On est retourné sur la terrasse de l'hôtel pour y boire notre bouteille de Bacardi. On y a retrouvé pleins d'autres touristes avec la même idée. Seul problème: pas de verre. On a donc découpé le cul de bouteilles d'eau en plastique qui ont servi de supports à nos libations. Parmi nous, il y avait un Polonais qui avait acheté un pain et une bouteille de vin rouge... censés figurer le corps et le sang du christ. Nous, on a bu le vin rouge...

Mes ballades m'ont amené à visiter la maison des Sœurs de la Carite de Mère Teresa qui y est enterrée. Sa tombe est l'objet d'une véritable vénération. Il y avait une file énorme pour rentrer dans la Mission et ca n'avançait pas. En entrant j'ai compris: dans l'entrée, une crèche géante était installée et tous les indiens embrassaient les pieds du petit Jésus avant de toucher la main de la Vierge. Pas étonnant que ca prenne du temps.

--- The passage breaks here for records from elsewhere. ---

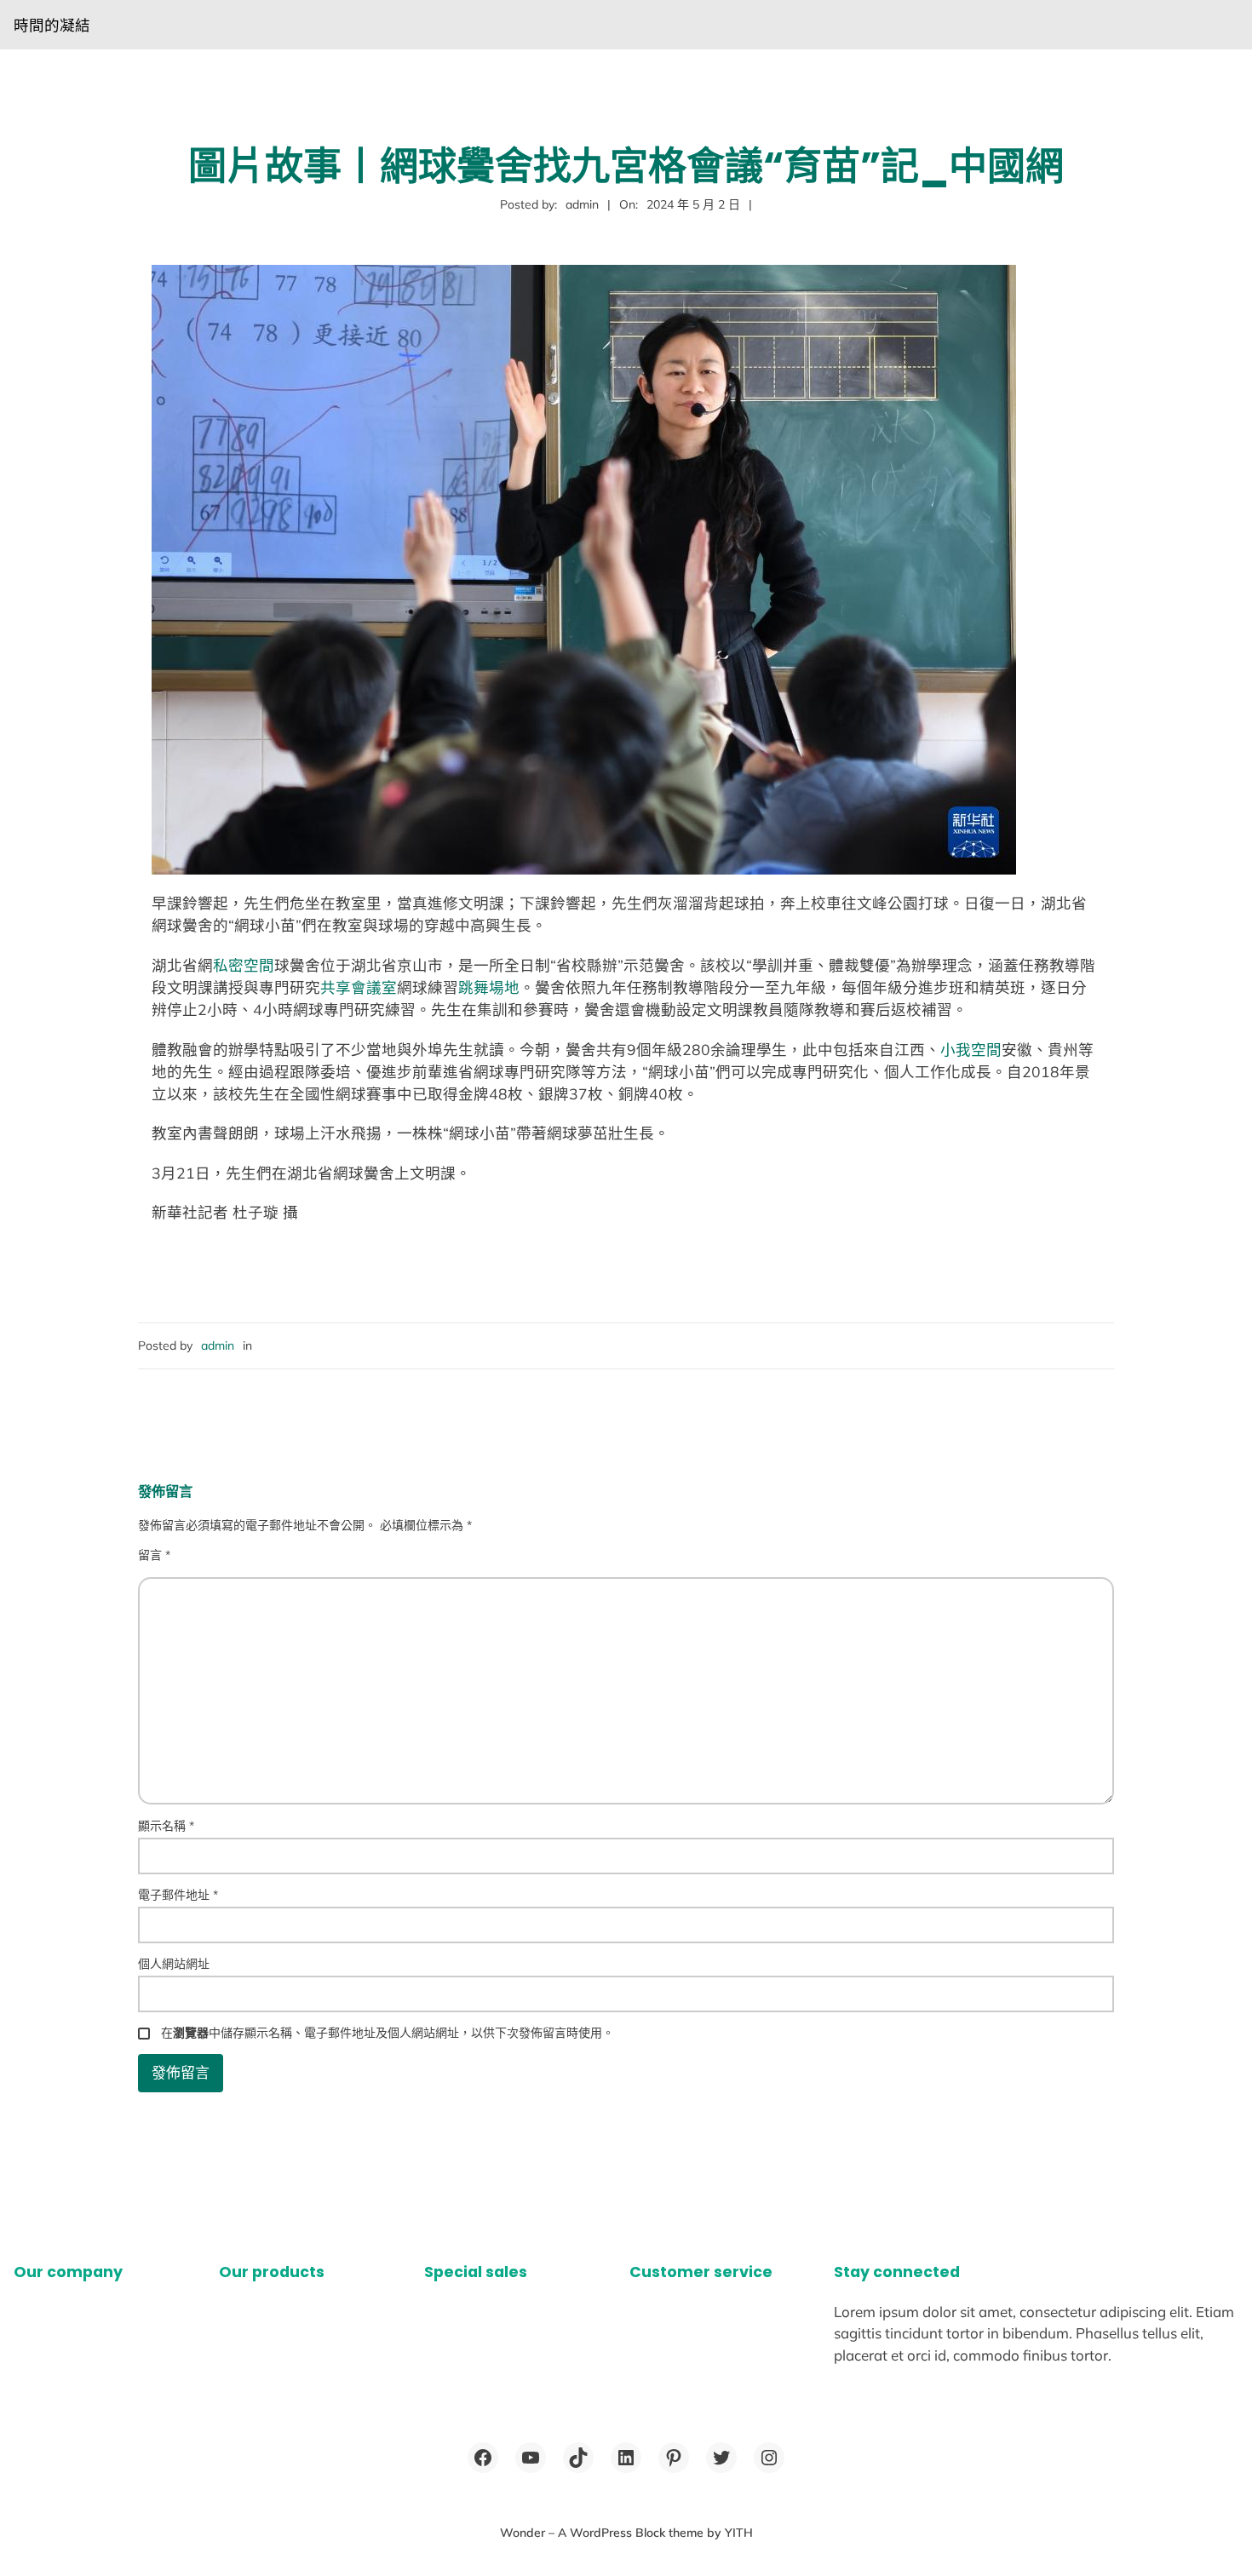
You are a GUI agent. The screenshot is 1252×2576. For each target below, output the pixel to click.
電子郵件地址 (178, 1894)
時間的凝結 (52, 24)
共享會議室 (358, 987)
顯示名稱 (166, 1825)
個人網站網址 (174, 1963)
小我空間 (971, 1049)
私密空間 (243, 964)
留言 (154, 1555)
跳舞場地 (489, 987)
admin (217, 1345)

J'ai aussi visité un vieux cimetière anglais, impressionnant, ainsi que les alentours du Mémorial Victoria. Y aller le 25 décembre c'était pas une bonne idée. Ce jour là est férié et tous les habitants de Calcutta se retrouvent dans le parc qui le jouxte. Tous? A mon avis, oui... et il faut savoir qu'ils sont plus de 20 millions. Oui je sais, ca fait du monde. Maintenant je le sais.

Dans mon prochain message, je vous expliquerai mon départ en avion de l'aéroport de Calcutta. Un grand moment de bonheur: je n'ai toujours pas compris comment mes bagages et moi avons réussi à voyager ensemble. Bref.

Portez vous bien, moi je retourne à l'eau.